Bilinen mamanın çok ötesinde çok daha mücadeleci, daha suya sabuna dokunur bir "savaşçı aydın" tanımı yapmıştır. Ve fakat kitabın bazı yerlerinde bazı kabulleri reddederken, bazı yerlerinde ise; millet ve dini devamlılıkların olabileceğini söylemiştir. Kitapta yer yer katılmadığın kendisi ile çeliştiğini düşündüğüm kısımlar olsa da bahse konu edilen " entelektüel" dinlenmeyi, kendisine dinleyici olmayı, korunmayı (aslında pekte korunmayı isteyecek kadar zayıf bir tanımı da yapılmamıştır entelektüelin.) fazlası ile hak eden toplum ve iktidarlar için elzem bir hakem konumundadır.
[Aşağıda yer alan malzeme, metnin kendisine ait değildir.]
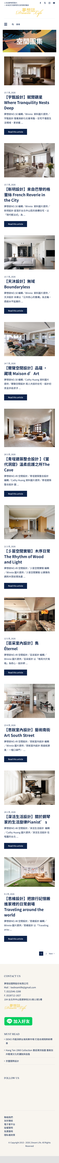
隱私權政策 (9, 1135)
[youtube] (54, 3)
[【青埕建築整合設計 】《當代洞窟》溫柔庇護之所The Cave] (29, 410)
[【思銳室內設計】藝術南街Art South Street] (29, 685)
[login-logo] (29, 9)
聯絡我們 (8, 1117)
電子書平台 (9, 1124)
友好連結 (8, 1120)
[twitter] (45, 3)
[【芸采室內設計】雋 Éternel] (29, 599)
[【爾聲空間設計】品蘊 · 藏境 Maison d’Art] (29, 324)
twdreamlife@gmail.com (23, 987)
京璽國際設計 (12, 1061)
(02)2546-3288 (13, 991)
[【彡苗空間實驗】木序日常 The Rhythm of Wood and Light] (29, 507)
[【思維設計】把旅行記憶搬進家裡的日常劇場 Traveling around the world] (29, 859)
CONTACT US (12, 976)
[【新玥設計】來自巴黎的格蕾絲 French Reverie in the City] (29, 145)
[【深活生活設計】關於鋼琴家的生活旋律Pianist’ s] (29, 772)
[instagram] (49, 3)
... (22, 122)
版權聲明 (8, 1127)
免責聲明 (8, 1131)
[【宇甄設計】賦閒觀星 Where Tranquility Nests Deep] (29, 58)
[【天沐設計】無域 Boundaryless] (29, 237)
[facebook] (40, 3)
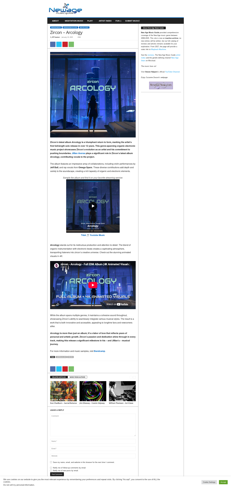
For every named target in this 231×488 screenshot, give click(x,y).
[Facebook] (52, 44)
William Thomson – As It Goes (121, 403)
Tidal (83, 235)
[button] (180, 21)
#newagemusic (56, 27)
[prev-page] (131, 377)
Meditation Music (74, 21)
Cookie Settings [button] (209, 482)
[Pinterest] (65, 44)
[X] (59, 44)
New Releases (84, 27)
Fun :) (118, 21)
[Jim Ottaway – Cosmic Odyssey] (93, 391)
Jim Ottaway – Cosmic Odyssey (92, 403)
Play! (90, 21)
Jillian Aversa (78, 153)
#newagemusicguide (70, 27)
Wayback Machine (158, 49)
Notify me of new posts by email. (65, 471)
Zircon (70, 357)
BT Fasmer (56, 37)
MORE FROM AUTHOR (77, 377)
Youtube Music (97, 235)
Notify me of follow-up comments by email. (69, 468)
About (55, 21)
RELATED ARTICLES (59, 377)
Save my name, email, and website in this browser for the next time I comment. (84, 462)
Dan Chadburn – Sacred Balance (63, 403)
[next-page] (134, 377)
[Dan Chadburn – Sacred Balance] (63, 391)
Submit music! (132, 21)
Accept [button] (223, 482)
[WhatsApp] (71, 44)
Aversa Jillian (61, 357)
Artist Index (105, 21)
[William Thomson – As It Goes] (122, 391)
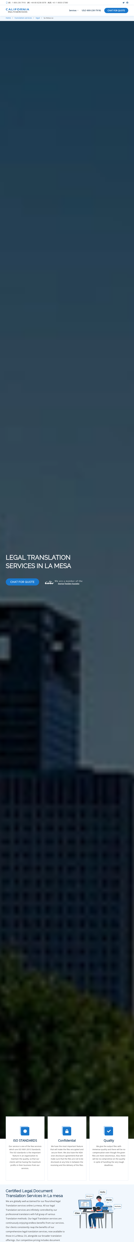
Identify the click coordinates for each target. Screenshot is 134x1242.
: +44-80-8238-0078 (36, 3)
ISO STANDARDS (25, 1140)
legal (38, 18)
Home (8, 18)
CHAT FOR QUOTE (116, 10)
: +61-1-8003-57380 (58, 3)
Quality (109, 1140)
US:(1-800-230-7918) (91, 10)
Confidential (67, 1140)
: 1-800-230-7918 (17, 3)
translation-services (23, 18)
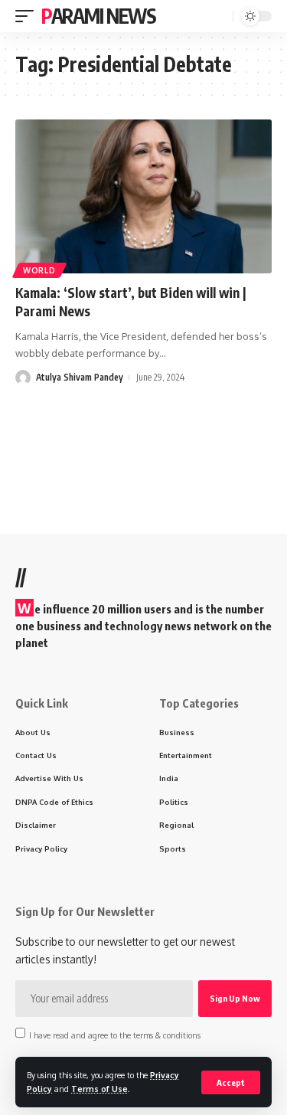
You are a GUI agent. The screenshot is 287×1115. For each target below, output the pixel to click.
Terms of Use (99, 1089)
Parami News (98, 15)
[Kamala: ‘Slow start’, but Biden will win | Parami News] (143, 196)
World (39, 270)
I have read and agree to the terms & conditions (115, 1034)
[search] (219, 16)
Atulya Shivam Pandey (79, 377)
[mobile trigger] (28, 16)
Ama söz konusu hakemlik sadece düdüğü çalan kişi olarak kalmıyor tuhaf bir şekilde topa vuran, faul yapan biridir. Ve hatta hakemi olduğu maçtan sürgün edilmiş ama sürgün edildiği yerde oyunculuktan/entelektüellikten vazgeçmemiş marjinal bir aydın/oyunca varlığıyla ve tanımıyla karşı karşıya kalıyorsunuz.